Fazil Say, Kwamé Ryan : un concert qui s'annonce brillant

Le concert symphonique donné le 6 août 2010 aux Chorégies d’Orange mettra à l’honneur Tchaïkovski avec le concerto n°1, pour piano et orchestre, en si bémol mineur et la symphonie n°6, en si mineur, dite “ Pathétique “. Elle sera dirigée par Kwamé Ryan, à la tête de l’orchestre Bordeaux-Aquitaine tandis que Fazil Say, au piano, en sera le soliste invité.
À quarante ans (il est né à Ankara en 1970) Fazil Say n’a rien perdu des élans irrépressibles de sa jeunesse ; au contraire, même, il semble plus débridé que jamais, mais avec cette sûreté de contrôle qui lui permet de passer d’un bouillonnant fortissimo à briser les marteaux sur les cordes au pianissimo le plus immatériel, d’un jeu cristallin aux attaques impitoyables, des traits rageurs aux mélodies aériennes.

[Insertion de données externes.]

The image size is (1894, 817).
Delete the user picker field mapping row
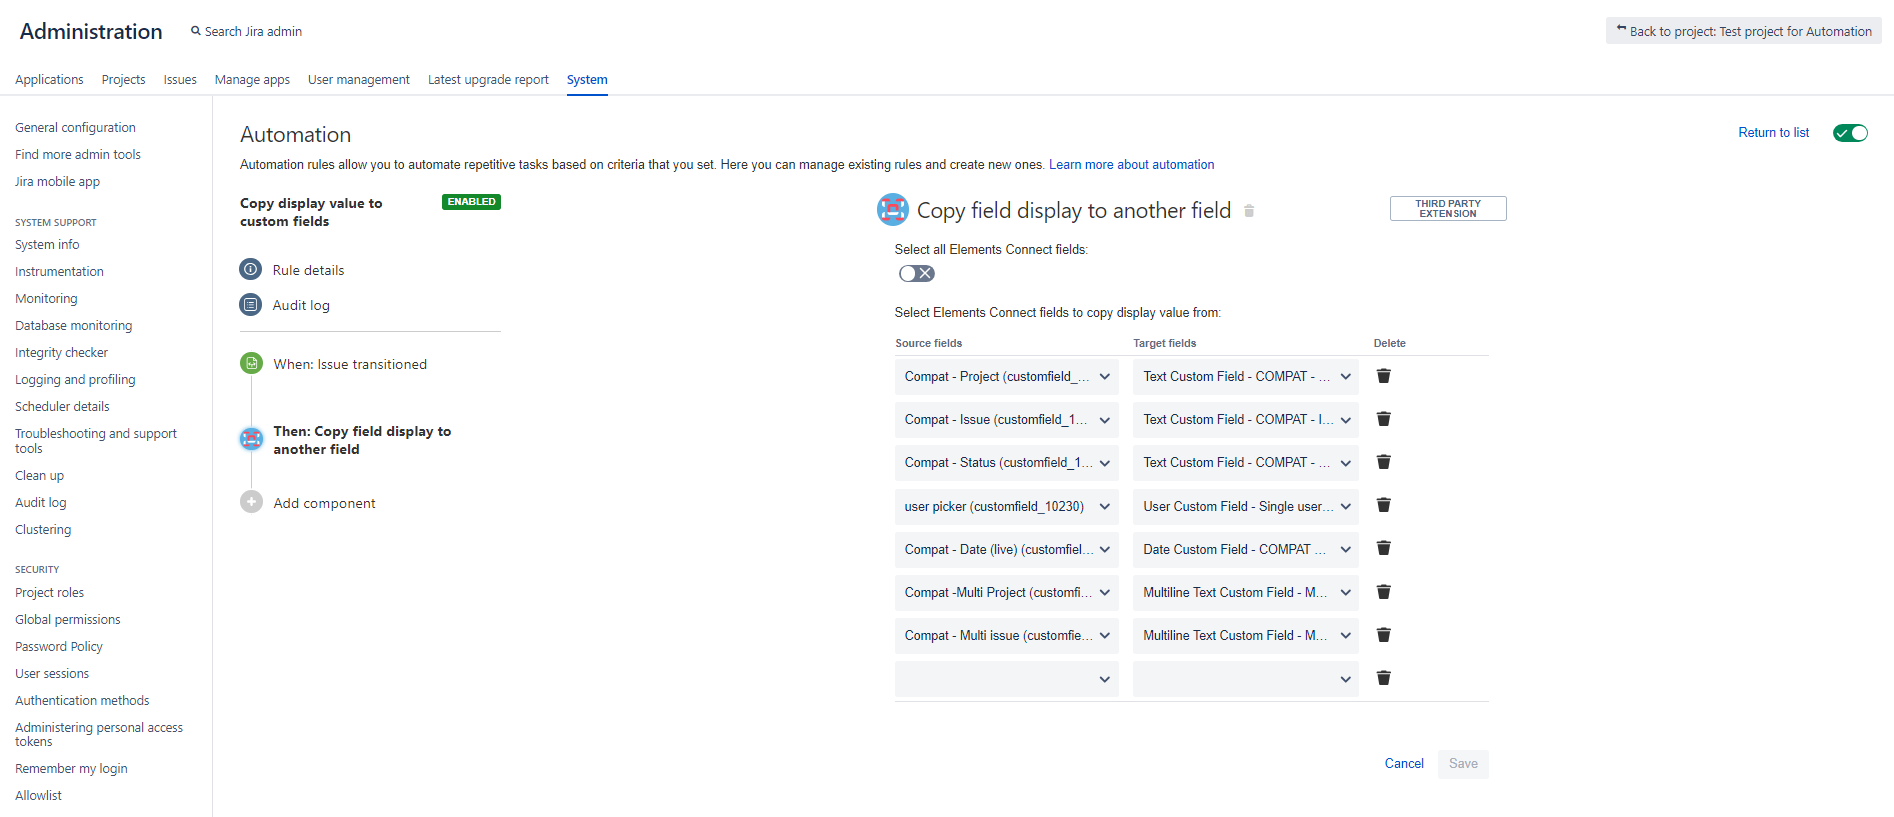pos(1383,505)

Et comme il joint le geste physique à l’expression musicale, il peut tendre une mains libre, sauter sur son tabouret ou donner à lire sur son visage toute la détresse du monde ou toute la joie.
On se dit, à le regarder, qu’il en fait trop mais, à l’écouter, même quand il dote un concerto de Beethoven d’une cadence de son cru, on n’a pas besoin de se demander s’il est juste : il l’est souverainement.
Consacré, dès 1998, par un enregistrement de sonates de Mozart, il avait frappé par un jeu acéré et vivant, nourri par la vitalité du pianiste de jazz qu’il a toujours été, sans interférences de style cependant sauf dans son adaptation du Rondo alla turca. Un disque Gershwin puis une transcription virtuose du Sacre du printemps, balisent bientôt un univers où prennent place ses propres compositions pour piano et orchestre et les sonates de Beethoven ou de Haydn. Quant au Concerto de Tchaïkovski, gravé en 2001, il le revisite régulièrement, sans doute parce qu’il peut y être tour à tour classique avec un jeu perlé et hyper romantique dans le vaste premier mouvement, tendre dans l’Andantino semplice et exubérant dans l’Allegro con fuoco final.
Mais dans un tel concerto (créé à Boston en 1875 par Hans von Bülow) où l’élément symphonique revêt une si grande importance, le chef d’orchestre est un partenaire essentiel. Fazil Say a besoin de trouver à qui parler et, précisément, Kwamé Ryan, directeur artistique et musical de l'Orchestre National Bordeaux Aquitaine depuis 2007, a mis à profit sa curiosité et sa remarquable capacité d’assimilation pour s’illustrer dans le répertoire lyrique du XXe siècle sur les plus grandes scènes. Quand on a dirigé, Nono, Britten, Pesson ou Eötvös, on n’aborde pas Tchaïkovski avec les mêmes oreilles qu’un chef de répertoire.
Car cette musique, qui suscite toujours autant d’enthousiasme que de haine passionnée, demande autant d’attention et de fraîcheur d’approche que celle de Mozart ou de Schumann. Mais surtout, on l’oublie, loin d’être engluée dans un romantisme obsolète, elle reste très actuelle, tant par son esthétique, qui continue de séduire, donc de parler, que par sa facture. Chostakovitch n'affirmait-il pas que l'audition d'une de ses oeuvres symphoniques était une leçon d'instrumentation ?
On a surtout accusé Tchaïkovski d'avoir échangé son âme russe contre l'académisme occidental en l'opposant à Borodine, aux fulgurances de Moussorgski ou à l'orientalisme Rimski-Korsakov sans se demander si cela avait un rapport direct avec la tradition slave. En réalité, l'affirmation de Tchaïkovski : « Je suis Russe, Russe, Russe jusqu'à la moelle des os ! » n'a jamais été démentie par ses compatriotes ; ce sont les étrangers qui en doutent.
Composée en 1893 et créée à Saint-Pétersbourg sous la direction de Tchaïkovski quelques jours avant sa fin prématurée, la Symphonie pathétique qui sera interprétée en seconde partie de concert ne saurait être réduite à son titre ou à quelque programme secret. André Lischke y a vu une « rétrospective autobiographique […] un requiem pour soi-même résultant d’une prémonition que le compositeur aurait eu de sa fin prochaine ». Mais c’est, plus généralement, à cette succession d’espoirs et de drames dont est tissée l’existence de tout être humain que la symphonie tire son inspiration et bouleverse l’auditeur sans qu’il sache précisément pourquoi. Peut-être simplement parce que la musique est belle, d’une beauté qu’on devine fragile et périssable, donc pathétique.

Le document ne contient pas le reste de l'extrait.